Chromecast for Windows, Mac, and Chrome OS now has an experimental option to mirror your entire display wirelessly to a TV or projector.
If you read our recent review of Google’s media streaming wonder, Chromecast, you’ll know that one of the issues limiting its use in the classroom is that the lack full screen mirroring. Now there is an official solution.
The Chromecast extension for Chrome on Windows, Mac, and Chromebook now has an experimental option that allows you to mirror your entire desktop to your Chromecast dongle. While the feature is currently limited to desktop operating systems it demonstrates Google’s intention to make Chromecast a core feature of all of its apps.

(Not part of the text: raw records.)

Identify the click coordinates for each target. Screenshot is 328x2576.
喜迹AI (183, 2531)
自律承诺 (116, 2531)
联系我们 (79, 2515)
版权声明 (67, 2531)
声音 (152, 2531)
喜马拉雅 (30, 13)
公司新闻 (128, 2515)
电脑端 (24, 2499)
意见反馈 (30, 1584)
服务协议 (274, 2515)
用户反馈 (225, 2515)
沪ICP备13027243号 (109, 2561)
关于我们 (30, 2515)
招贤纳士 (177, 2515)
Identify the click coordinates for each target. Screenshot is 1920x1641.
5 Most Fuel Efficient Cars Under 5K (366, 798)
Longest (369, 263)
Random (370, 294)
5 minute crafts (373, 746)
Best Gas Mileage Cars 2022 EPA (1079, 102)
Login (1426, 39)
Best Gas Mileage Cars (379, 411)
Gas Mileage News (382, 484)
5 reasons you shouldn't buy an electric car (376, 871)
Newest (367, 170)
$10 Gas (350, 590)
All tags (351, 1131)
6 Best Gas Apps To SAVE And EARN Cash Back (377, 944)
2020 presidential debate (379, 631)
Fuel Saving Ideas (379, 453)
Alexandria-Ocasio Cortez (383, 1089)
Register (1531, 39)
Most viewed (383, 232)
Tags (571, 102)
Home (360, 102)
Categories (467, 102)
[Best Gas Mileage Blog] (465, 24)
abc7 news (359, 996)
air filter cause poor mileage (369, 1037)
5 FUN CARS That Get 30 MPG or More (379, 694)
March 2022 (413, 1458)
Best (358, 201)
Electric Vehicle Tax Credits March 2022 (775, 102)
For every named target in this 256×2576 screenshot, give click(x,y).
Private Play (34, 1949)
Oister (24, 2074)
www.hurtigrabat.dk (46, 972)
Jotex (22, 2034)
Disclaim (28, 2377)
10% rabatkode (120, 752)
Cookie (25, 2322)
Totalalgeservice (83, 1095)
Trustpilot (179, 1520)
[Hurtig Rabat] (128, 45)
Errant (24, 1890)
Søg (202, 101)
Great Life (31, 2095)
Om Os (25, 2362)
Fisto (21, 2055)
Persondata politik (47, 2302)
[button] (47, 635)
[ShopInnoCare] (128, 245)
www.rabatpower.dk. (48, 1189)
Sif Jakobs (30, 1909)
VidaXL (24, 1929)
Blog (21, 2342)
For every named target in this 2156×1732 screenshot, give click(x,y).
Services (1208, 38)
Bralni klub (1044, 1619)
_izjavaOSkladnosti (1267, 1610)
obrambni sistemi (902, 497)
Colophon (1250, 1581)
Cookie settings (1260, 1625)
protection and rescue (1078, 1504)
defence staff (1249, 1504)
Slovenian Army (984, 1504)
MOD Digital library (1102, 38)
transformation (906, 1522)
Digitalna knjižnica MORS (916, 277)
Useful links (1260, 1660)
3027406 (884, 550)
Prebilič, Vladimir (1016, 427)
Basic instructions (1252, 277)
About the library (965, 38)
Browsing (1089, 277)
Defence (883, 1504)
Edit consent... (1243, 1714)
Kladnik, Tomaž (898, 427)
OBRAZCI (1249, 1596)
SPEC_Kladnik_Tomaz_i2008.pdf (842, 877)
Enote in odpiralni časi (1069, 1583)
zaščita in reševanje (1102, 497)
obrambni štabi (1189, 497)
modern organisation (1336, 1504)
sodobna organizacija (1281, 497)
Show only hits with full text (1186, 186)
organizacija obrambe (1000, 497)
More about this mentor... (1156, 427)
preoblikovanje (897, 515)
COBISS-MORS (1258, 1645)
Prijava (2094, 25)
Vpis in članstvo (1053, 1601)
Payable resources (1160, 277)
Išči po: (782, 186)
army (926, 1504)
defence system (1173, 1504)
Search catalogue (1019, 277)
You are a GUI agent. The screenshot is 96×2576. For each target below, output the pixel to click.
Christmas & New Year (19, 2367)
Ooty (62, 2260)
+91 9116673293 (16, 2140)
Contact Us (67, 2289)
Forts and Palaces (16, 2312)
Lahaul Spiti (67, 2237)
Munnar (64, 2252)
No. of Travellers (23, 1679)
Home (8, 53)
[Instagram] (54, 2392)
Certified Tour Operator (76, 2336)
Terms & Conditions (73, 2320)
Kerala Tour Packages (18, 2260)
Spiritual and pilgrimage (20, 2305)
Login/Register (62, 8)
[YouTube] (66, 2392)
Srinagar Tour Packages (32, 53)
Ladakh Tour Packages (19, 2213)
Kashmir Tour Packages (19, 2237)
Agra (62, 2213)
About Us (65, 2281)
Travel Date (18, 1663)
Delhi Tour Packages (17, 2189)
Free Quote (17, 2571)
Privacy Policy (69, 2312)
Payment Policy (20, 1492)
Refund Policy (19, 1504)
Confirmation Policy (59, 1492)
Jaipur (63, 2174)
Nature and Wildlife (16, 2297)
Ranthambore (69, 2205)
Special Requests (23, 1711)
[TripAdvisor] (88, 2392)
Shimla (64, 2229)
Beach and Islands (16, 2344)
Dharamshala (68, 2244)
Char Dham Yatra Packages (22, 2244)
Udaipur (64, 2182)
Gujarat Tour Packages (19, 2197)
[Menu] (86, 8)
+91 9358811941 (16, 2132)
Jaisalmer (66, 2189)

In practice the feature works very well. Screen mirroring is quick and far more reliable than many of the Miracast equivalents we’ve tested. There is some lag between changes on the desktop being reflected in the TV, but it’s not unacceptable especially considering this an experimental feature. Video also works nicely, with only the occasional stuttering.
Whether screen mirroring could work in Android or iOS is another question. The feature would likely have to be baked into mobile operating systems, which is possible with future versions of Android but extremely unlikely for iOS.
Chromecast for Google Drive
A number of Google Drive users have also started to see a “send presentation” to Chromecast option under the Present button in Google Presentations. The button is being displayed for a small number of users in the Chrome beta channel. This points to a push for Google to build in Chromecast features to Google Apps to allow sharing of content.
I’m really excited to see how Chromecast develops. Google has taken an innovative step around all the arguments surrounding content licensing and platform interoperability which currently plagues the media streaming industry. If Google can continue to push an open, platform agnostic screen sharing solution with Chromecast it would have huge benefits for schools.